**ページ抜粋**
══════════

Financial Times: Vietnam: nuclear still a go

フィナンシャルタイムズのこの記事では「日本で地震および津波となって表れている気象の変化と自然災害の可能性を考慮すると、原子力発電所の安全はきわめて重要であり、最優先事項だ」というベトナム外務省報道官のコメントを引用しています。

ここで言われている「気象の変化と自然災害」とは、国土に長い海岸線を持つベトナムにおいては、近年の地球温暖化によって海面水位が上がってくることがすなわち大きな自然災害につながるということを意味しています(島国インドネシアにも同じような認識があります)。ちなみにベトナムでは地震が活発ではないそうで、ありえるのは台風に伴う高潮だと思われます。そうした自然災害を防ぐには二酸化炭素を排出しないエネルギー源を増やさなければならず、それはベトナムにとっては現在のところ原子力であるということです。

報道官は、ベトナム政府は今後も日本政府や他国のパートナー(ロシア)と緊密に原子力エネルギーの開発を進めていくが、一方で原子力の安全と自然保護にも注意を払っていくと述べています。
以下の記事でもほぼ同じ内容を報じています。

Vietnam says safety key in nuclear programme

ベトナム政府関係者の発言を書いている記事はこれら2本だけでしたが、おそらくベトナム政府の本音と見てよいでしょう。

先日も書いたように、ベトナムでは電力が足りていません。現在の発電は4割が水力でなされていますが、渇水傾向にあるため、総発電量が不足していて停電が慢性化しています。これを抜本的に解決するために、向こう20年で8カ所の原子力発電所を建設する計画があります。最初の原発をロシアが受注し、2つめの原発を日本が昨年11月にフランス、韓国に競り勝って受注しました。

══════════

**元データ**
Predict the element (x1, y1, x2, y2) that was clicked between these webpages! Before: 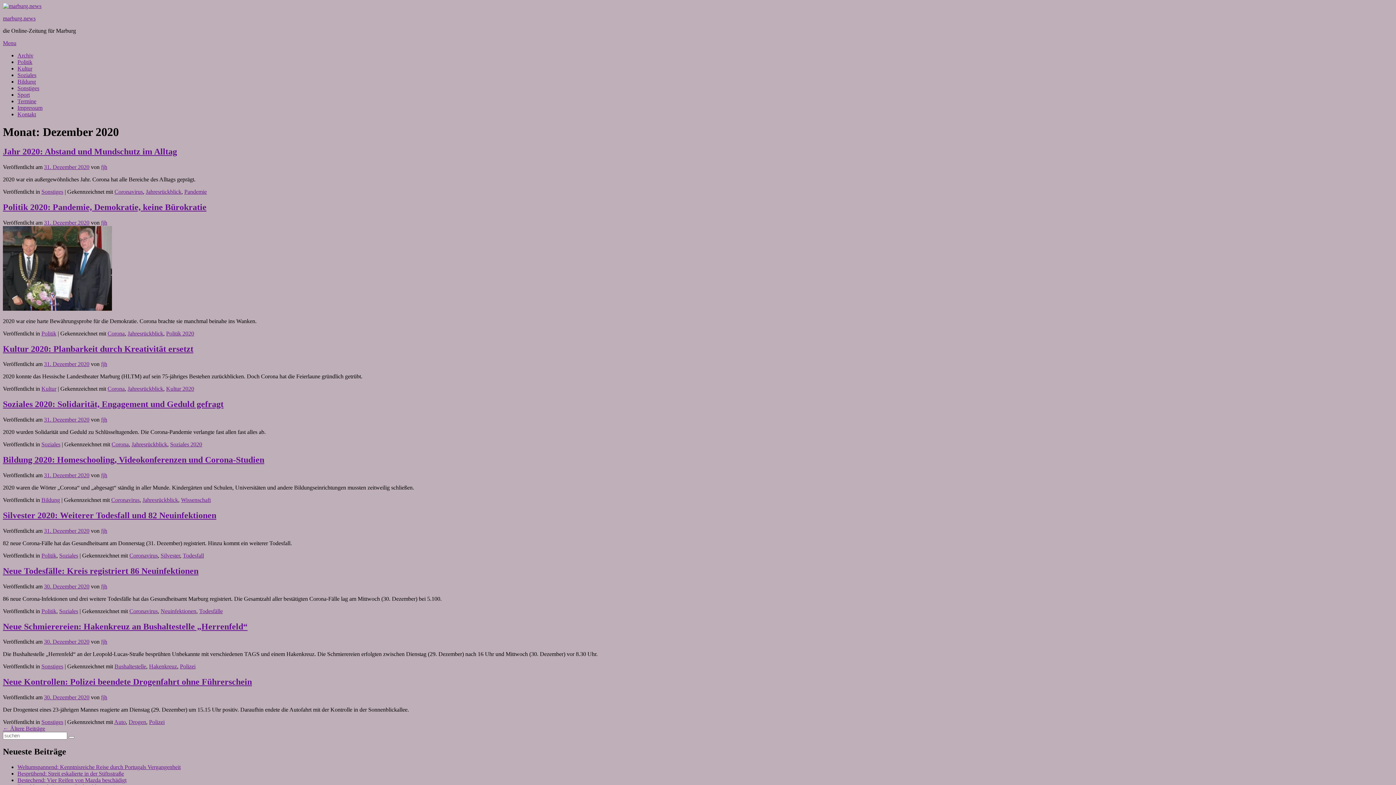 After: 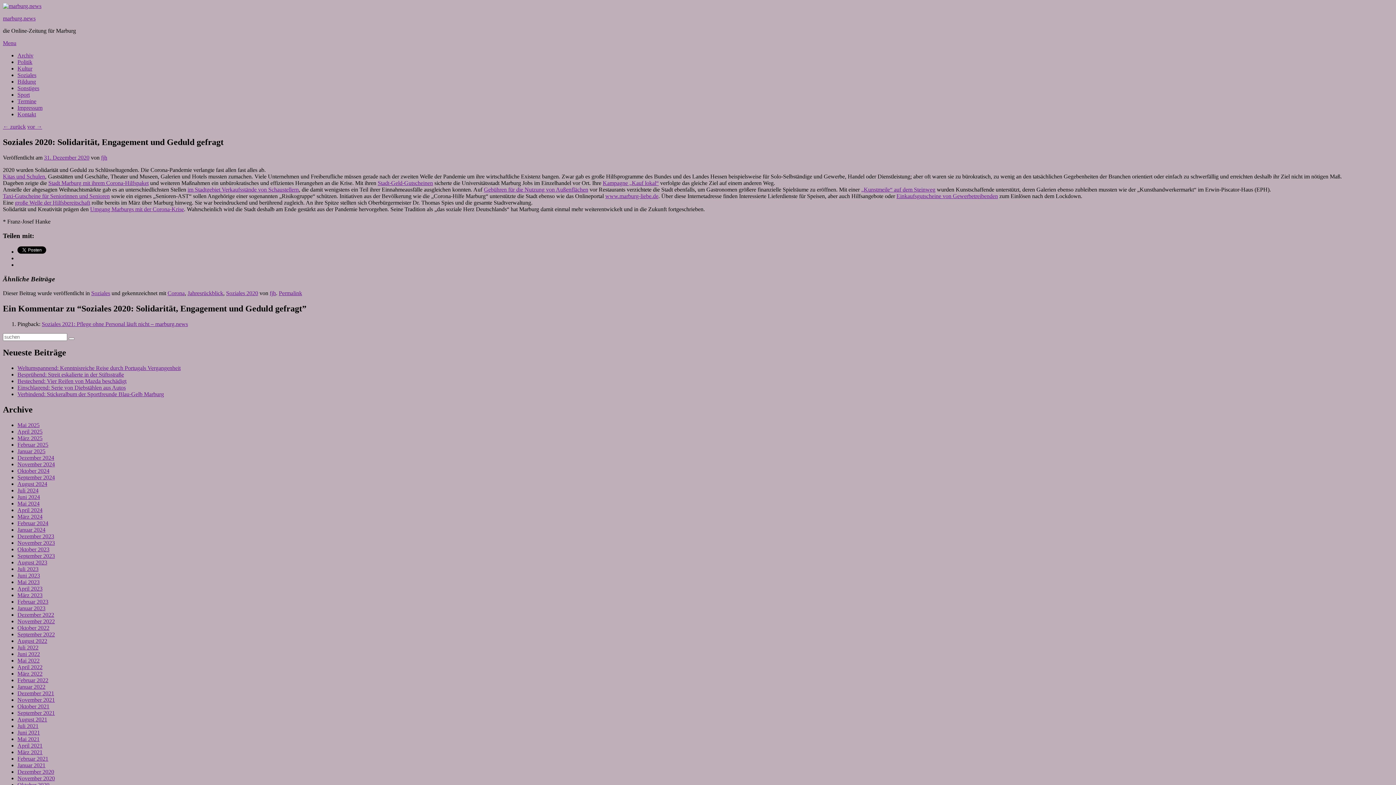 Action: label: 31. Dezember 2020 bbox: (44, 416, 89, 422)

══════════

**設問内容**
上にあるベトナムの原発に関する記事から、「先日も書いたように」で始まる段落を取り出し、主な事実を落とさずに箇条書きにまとめてください。

**解答例**
- ベトナムでは電力が足りていない。
- 現在の発電の4割は水力である。
- 渇水傾向のため総発電量が不足し、停電が慢性化している。
- 抜本的な解決策として、向こう20年で8カ所の原子力発電所を建設する計画がある。
- 最初の原発はロシアが受注した。
- 2つめの原発は、日本が昨年11月にフランスと韓国に競り勝って受注した。